• **WHAT THE EXERCISE ASKS**: Recast the entries starting with the line containing "[Advertisement] (17, 396)" and going on through the line containing "Coincheck Survey (202, 545)" as a numbered list, leaving out any blank lines.

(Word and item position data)
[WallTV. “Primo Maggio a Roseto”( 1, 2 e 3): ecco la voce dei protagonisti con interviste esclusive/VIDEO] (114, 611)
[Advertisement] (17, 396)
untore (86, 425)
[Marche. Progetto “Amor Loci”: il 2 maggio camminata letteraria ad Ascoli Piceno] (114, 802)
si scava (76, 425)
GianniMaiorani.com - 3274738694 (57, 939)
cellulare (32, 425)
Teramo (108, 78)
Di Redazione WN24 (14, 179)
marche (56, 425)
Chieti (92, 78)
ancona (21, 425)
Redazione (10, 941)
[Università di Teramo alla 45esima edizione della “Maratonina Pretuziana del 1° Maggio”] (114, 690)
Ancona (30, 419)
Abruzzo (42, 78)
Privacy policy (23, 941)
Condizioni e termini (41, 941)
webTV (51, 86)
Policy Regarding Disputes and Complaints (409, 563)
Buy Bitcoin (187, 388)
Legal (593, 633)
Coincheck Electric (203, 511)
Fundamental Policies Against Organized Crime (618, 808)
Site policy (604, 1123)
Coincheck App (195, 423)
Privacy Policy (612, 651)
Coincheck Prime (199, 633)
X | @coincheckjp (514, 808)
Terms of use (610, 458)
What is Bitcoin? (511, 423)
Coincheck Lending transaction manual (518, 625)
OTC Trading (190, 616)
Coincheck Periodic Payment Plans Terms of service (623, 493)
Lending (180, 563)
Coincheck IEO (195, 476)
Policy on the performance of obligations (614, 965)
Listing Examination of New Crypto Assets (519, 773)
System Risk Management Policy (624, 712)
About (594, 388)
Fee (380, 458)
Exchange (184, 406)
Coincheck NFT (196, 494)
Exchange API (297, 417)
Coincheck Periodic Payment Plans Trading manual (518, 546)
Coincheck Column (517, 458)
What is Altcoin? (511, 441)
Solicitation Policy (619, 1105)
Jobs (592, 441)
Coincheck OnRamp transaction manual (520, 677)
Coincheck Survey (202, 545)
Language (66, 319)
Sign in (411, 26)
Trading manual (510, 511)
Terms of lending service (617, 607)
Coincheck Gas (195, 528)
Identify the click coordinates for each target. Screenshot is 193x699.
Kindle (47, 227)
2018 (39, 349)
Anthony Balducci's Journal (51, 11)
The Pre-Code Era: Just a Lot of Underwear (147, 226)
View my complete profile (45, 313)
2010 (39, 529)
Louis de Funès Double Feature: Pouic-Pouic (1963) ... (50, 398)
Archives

• **THE RESULT**:
1. [Advertisement] (17, 396)
2. untore (86, 425)
3. [Marche. Progetto “Amor Loci”: il 2 maggio camminata letteraria ad Ascoli Piceno] (114, 802)
4. si scava (76, 425)
5. GianniMaiorani.com - 3274738694 (57, 939)
6. cellulare (32, 425)
7. Teramo (108, 78)
8. Di Redazione WN24 (14, 179)
9. marche (56, 425)
10. Chieti (92, 78)
11. ancona (21, 425)
12. Redazione (10, 941)
13. [Università di Teramo alla 45esima edizione della “Maratonina Pretuziana del 1° Maggio”] (114, 690)
14. Ancona (30, 419)
15. Abruzzo (42, 78)
16. Privacy policy (23, 941)
17. Condizioni e termini (41, 941)
18. webTV (51, 86)
19. Policy Regarding Disputes and Complaints (409, 563)
20. Buy Bitcoin (187, 388)
21. Legal (593, 633)
22. Coincheck Electric (203, 511)
23. Fundamental Policies Against Organized Crime (618, 808)
24. Site policy (604, 1123)
25. Coincheck App (195, 423)
26. Privacy Policy (612, 651)
27. Coincheck Prime (199, 633)
28. X | @coincheckjp (514, 808)
29. Terms of use (610, 458)
30. What is Bitcoin? (511, 423)
31. Coincheck Lending transaction manual (518, 625)
32. OTC Trading (190, 616)
33. Coincheck Periodic Payment Plans Terms of service (623, 493)
34. Lending (180, 563)
35. Coincheck IEO (195, 476)
36. Policy on the performance of obligations (614, 965)
37. Listing Examination of New Crypto Assets (519, 773)
38. System Risk Management Policy (624, 712)
39. About (594, 388)
40. Fee (380, 458)
41. Exchange (184, 406)
42. Coincheck NFT (196, 494)
43. Exchange API (297, 417)
44. Coincheck Periodic Payment Plans Trading manual (518, 546)
45. Coincheck Column (517, 458)
46. What is Altcoin? (511, 441)
47. Solicitation Policy (619, 1105)
48. Jobs (592, 441)
49. Coincheck OnRamp transaction manual (520, 677)
50. Coincheck Survey (202, 545)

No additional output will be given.